◆ **Activity**:
All lines in the records below from the line with "Petrobras (45, 877)" through the line with "Hot Summer Guide (97, 552)" are to be given again exactly, both ends included; the pictures are to be left out.

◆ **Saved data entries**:
⟨

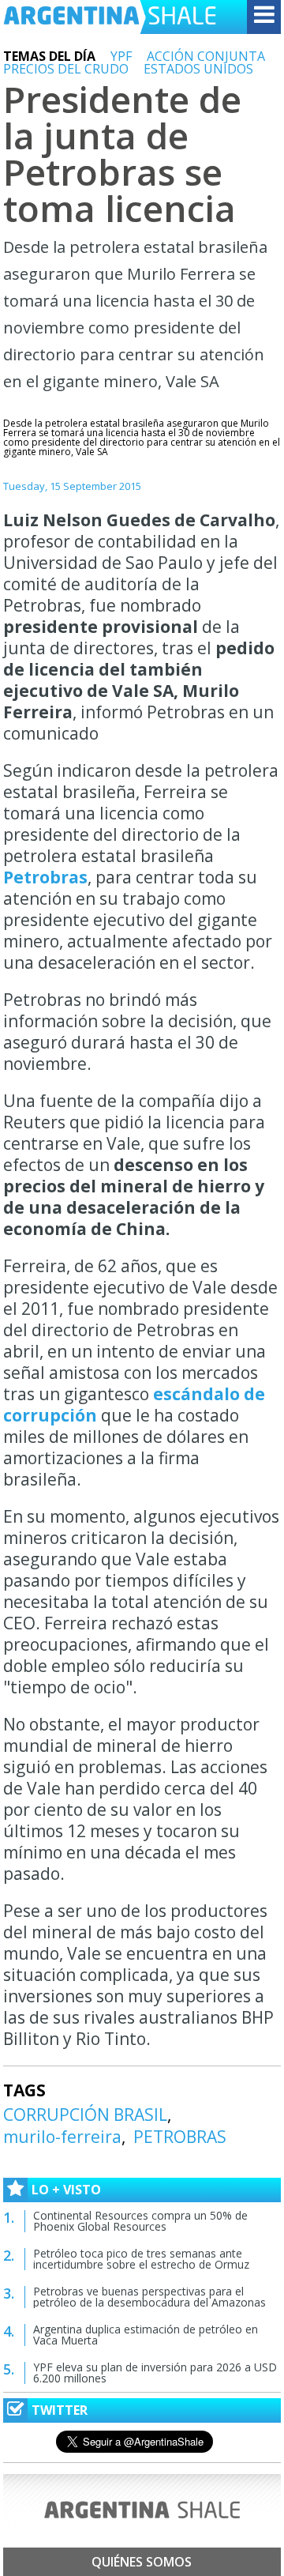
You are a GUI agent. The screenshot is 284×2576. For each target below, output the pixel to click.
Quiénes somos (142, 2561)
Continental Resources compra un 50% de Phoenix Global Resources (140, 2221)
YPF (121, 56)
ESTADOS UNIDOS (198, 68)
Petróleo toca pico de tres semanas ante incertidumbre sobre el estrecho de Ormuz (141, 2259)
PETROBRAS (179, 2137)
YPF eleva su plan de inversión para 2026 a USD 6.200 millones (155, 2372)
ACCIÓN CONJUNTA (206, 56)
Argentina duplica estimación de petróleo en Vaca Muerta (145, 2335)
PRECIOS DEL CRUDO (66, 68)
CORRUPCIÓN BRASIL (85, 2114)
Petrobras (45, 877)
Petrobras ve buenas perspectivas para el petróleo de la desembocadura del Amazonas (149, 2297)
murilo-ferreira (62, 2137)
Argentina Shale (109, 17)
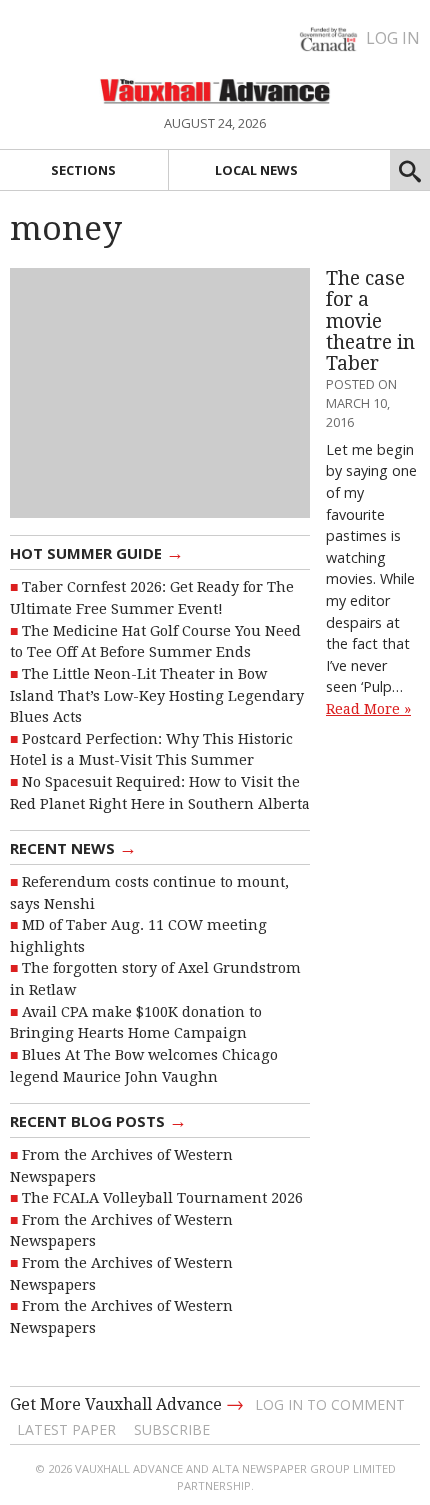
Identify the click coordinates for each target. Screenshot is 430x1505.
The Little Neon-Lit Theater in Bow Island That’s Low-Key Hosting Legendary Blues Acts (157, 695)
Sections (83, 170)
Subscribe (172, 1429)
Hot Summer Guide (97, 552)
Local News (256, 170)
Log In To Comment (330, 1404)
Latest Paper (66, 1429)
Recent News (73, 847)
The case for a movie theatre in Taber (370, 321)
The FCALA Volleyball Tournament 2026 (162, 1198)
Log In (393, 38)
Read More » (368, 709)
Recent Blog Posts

⟩

◆ **Solution to the problem**:
Petrobras (45, 877)
Petrobras ve buenas perspectivas para el petróleo de la desembocadura del Amazonas (149, 2297)
murilo-ferreira (62, 2137)
Argentina Shale (109, 17)
Identify the click coordinates for each target. Screenshot is 430x1505.
The Little Neon-Lit Theater in Bow Island That’s Low-Key Hosting Legendary Blues Acts (157, 695)
Sections (83, 170)
Subscribe (172, 1429)
Hot Summer Guide (97, 552)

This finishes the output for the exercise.